To be fair most countries rolling out ccTLDs these days aren't doing it so patriotic citizens can represent their home country - it's an international cash grab. They're fine with randoms from all over the world giving them money, so randoms from all over the world are welcome to use their ccTLDs.
Note, if you are using optional slugs or otherwise, you should have a canonical url in the header so that search results will be collated to a single canonical url.
Post author here. There are so many great additional examples of intriguing URL patterns in the comments here. TY everyone for sharing ones you remember!
The Reuters links are an example of good links IMHO. They're not earth-shattering, and follow some fairly generic guidelines, but work quite well.
Format is
reuters.com/:category/:headline:date
which is all you need to know what you're clicking on. For example, I don't need to describe this link in order for its contents - and its time-relevance - to be understood:
%short-namespace% – one or two letters that identify the page type, no dependency to any site hierarchy
%unique-slug% – only use a-z, 0-9, and – in the slug, no double — and no – or – at the end. Only use “speaking slugs” if you have them under your total editorial control.
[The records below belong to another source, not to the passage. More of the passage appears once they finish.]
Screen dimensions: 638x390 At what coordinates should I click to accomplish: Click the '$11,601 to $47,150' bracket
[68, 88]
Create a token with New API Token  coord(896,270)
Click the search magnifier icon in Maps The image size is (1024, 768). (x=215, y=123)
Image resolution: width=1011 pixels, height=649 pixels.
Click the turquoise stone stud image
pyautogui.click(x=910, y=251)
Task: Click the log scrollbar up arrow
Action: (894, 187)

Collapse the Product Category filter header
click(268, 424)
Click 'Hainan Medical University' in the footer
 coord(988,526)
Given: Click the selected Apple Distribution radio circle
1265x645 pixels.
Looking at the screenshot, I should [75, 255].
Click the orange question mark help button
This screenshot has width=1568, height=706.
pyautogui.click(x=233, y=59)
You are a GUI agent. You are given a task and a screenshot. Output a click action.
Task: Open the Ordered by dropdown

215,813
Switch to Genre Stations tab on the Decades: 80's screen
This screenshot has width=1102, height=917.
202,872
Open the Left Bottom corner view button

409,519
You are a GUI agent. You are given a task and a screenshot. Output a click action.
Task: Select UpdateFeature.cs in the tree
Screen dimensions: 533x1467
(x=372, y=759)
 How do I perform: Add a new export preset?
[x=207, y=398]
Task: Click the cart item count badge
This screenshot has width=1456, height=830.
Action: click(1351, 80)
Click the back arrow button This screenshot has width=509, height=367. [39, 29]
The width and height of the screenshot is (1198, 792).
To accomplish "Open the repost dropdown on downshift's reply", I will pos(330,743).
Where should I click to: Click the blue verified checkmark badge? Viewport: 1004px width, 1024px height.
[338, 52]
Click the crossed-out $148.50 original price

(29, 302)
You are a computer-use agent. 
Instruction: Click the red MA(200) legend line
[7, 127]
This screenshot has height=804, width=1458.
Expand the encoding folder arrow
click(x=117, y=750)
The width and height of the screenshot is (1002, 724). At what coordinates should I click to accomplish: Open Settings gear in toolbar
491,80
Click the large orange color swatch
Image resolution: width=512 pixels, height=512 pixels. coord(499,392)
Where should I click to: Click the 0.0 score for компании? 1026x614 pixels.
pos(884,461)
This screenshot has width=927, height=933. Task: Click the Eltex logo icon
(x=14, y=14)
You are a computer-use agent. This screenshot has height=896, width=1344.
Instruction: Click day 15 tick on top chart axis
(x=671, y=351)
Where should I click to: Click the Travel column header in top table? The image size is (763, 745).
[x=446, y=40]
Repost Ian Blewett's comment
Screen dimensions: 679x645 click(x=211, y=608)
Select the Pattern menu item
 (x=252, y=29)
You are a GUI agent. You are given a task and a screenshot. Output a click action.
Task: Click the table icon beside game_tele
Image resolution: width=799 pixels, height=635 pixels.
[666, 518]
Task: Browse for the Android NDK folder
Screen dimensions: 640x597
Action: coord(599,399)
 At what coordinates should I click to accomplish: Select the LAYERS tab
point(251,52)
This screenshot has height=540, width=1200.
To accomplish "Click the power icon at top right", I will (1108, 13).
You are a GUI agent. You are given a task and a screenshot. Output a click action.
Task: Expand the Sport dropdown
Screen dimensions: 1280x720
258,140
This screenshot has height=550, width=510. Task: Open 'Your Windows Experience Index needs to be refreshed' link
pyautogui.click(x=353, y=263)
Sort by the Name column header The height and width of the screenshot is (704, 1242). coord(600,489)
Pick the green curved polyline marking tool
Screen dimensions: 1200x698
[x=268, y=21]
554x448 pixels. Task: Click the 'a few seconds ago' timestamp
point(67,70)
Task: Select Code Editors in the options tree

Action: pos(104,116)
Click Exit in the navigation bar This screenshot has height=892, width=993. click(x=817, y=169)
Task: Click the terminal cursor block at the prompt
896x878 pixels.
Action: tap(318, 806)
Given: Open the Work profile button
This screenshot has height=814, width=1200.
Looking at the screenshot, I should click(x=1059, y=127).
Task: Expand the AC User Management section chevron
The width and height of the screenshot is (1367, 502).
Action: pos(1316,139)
I might be an outlier, but I don't like slugs in URLs.
They make URLs unnecessarily long, often forcing people to use URL shorteners -- completely defeating the purpose.
They get awkward when the author changes the title. Other commenters mentioned some tricks to get around this issue, but all involve redirects. Cools URLs shouldn't change in the first place.
They don't copy cleanly if you use nonalphanumeric characters, as in nearly every language other than English.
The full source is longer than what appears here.